### [PROBLEM]
The lines from the start of the data through the line containing "Given: Select the red" are to be reproduced exactly, both ends included.

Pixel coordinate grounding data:
*** Block opens ***
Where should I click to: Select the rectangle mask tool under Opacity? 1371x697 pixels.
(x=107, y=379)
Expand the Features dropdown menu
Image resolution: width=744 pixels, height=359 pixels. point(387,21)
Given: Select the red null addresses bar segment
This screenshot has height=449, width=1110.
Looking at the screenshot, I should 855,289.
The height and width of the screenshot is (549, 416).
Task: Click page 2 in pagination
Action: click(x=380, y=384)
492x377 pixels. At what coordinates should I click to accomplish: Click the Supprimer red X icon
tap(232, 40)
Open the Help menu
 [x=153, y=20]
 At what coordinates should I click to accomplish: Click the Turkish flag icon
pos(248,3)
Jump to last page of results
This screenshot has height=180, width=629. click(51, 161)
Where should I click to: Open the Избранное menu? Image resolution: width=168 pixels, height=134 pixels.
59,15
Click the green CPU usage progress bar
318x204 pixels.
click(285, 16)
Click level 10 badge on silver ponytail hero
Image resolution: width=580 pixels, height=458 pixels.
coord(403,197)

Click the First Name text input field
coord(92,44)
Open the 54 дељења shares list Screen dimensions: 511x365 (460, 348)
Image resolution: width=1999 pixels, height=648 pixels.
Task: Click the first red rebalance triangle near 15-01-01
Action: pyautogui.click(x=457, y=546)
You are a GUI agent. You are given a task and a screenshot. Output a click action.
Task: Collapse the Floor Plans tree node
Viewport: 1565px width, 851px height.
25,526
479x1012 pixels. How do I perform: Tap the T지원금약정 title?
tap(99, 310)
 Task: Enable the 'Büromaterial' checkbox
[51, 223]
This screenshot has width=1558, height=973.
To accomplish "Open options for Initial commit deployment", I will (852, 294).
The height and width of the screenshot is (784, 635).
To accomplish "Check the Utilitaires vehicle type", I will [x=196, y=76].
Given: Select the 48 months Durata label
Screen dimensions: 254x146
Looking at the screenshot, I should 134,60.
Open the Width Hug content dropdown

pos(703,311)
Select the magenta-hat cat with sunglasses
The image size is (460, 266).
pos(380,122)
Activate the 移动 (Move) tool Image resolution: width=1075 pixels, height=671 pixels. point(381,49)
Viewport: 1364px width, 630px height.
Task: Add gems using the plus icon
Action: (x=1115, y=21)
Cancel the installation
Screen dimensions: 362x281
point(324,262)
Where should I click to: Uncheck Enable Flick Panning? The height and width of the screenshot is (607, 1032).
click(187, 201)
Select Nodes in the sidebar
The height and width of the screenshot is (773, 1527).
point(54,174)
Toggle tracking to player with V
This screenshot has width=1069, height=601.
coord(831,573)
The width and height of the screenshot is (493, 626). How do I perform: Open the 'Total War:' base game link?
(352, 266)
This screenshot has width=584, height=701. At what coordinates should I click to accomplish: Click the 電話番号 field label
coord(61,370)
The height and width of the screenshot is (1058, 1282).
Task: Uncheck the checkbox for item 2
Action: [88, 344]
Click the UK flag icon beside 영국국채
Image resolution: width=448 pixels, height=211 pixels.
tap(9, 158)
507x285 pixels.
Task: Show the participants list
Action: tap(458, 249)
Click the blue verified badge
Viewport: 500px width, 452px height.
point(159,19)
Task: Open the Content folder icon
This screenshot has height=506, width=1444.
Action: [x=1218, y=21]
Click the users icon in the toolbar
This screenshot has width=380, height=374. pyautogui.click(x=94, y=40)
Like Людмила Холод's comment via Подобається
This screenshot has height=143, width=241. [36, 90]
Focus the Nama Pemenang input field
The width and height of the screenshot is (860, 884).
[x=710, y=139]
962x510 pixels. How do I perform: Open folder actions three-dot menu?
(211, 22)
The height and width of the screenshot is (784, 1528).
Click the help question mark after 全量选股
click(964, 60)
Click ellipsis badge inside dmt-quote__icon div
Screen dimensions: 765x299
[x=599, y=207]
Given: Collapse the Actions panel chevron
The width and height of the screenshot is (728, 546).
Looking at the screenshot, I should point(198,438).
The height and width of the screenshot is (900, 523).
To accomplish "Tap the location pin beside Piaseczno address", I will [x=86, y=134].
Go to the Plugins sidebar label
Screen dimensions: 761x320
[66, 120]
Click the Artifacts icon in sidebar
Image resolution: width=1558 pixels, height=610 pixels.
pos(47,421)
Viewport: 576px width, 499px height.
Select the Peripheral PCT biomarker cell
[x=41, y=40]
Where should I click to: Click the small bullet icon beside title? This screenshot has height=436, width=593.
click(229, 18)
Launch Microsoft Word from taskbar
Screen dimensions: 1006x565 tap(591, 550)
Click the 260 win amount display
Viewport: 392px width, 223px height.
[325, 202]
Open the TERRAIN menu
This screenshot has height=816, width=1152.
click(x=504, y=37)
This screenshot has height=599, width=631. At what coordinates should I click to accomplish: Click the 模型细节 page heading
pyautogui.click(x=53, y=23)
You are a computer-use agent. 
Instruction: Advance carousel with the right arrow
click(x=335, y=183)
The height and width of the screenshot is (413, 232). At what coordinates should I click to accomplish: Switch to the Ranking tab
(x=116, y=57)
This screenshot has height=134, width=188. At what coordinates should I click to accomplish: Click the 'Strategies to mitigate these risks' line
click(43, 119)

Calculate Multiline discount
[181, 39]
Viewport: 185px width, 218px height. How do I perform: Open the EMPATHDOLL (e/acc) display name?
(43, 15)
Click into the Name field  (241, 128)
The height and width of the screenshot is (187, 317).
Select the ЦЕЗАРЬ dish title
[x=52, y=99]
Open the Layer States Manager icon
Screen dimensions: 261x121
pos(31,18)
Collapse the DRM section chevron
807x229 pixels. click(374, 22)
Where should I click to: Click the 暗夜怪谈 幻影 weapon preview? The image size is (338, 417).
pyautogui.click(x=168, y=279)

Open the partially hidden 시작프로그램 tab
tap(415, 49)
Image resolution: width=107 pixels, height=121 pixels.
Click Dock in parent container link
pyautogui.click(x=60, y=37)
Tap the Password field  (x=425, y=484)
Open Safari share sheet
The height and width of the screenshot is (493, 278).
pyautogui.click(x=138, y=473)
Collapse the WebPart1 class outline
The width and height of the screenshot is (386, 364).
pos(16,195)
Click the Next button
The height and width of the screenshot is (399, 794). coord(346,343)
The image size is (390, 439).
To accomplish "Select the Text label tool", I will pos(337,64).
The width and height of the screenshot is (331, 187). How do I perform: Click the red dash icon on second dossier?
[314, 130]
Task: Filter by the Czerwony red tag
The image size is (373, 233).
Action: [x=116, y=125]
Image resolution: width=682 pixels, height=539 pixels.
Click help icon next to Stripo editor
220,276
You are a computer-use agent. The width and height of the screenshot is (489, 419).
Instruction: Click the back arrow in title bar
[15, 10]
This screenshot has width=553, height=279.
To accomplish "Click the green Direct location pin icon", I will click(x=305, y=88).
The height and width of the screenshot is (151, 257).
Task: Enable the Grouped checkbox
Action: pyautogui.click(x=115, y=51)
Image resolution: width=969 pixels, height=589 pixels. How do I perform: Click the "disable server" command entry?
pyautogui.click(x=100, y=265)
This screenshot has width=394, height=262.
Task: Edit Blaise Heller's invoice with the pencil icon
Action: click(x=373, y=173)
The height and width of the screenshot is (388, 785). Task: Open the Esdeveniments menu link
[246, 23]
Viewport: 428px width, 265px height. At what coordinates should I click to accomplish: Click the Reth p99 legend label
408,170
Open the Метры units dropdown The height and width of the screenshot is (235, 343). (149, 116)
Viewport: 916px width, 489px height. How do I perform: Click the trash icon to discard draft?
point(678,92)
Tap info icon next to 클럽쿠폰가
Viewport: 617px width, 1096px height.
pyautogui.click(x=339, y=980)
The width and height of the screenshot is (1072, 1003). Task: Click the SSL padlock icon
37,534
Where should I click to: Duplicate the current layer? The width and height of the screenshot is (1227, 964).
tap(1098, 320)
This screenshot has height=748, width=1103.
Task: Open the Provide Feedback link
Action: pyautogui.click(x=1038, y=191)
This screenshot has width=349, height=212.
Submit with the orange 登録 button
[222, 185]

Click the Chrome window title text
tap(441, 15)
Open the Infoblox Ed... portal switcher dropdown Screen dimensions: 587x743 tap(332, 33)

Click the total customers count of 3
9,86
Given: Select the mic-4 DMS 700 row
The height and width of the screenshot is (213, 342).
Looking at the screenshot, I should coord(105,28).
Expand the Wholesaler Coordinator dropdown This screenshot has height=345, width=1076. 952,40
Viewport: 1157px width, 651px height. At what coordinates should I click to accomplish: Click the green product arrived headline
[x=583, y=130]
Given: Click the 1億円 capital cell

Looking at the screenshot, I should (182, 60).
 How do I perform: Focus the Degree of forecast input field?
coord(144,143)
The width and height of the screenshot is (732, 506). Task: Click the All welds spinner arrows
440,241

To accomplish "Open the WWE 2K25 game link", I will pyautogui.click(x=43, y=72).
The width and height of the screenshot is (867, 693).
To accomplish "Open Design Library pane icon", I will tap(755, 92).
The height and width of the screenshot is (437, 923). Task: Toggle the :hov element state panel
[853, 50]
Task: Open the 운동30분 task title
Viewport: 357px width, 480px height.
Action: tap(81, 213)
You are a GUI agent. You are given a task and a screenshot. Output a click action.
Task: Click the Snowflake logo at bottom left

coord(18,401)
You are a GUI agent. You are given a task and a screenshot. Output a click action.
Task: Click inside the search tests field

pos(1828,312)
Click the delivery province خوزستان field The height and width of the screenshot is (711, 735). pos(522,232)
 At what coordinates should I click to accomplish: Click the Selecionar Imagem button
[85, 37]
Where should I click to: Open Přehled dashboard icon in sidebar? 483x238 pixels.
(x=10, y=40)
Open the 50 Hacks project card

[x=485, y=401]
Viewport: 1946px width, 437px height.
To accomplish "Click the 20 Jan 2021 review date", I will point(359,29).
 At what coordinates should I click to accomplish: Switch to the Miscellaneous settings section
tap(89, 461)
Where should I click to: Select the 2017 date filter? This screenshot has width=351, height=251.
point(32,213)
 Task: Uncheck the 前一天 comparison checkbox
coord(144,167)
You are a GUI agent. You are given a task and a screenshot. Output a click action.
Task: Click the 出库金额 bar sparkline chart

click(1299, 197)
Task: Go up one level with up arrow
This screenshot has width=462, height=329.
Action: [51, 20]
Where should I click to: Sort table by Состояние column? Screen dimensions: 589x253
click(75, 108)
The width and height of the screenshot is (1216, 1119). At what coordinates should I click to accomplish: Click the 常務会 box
*** Block closes ***
### [WRITTEN ANSWER]
Where should I click to: Select the rectangle mask tool under Opacity? 1371x697 pixels.
(x=107, y=379)
Expand the Features dropdown menu
Image resolution: width=744 pixels, height=359 pixels. point(387,21)
Given: Select the red null addresses bar segment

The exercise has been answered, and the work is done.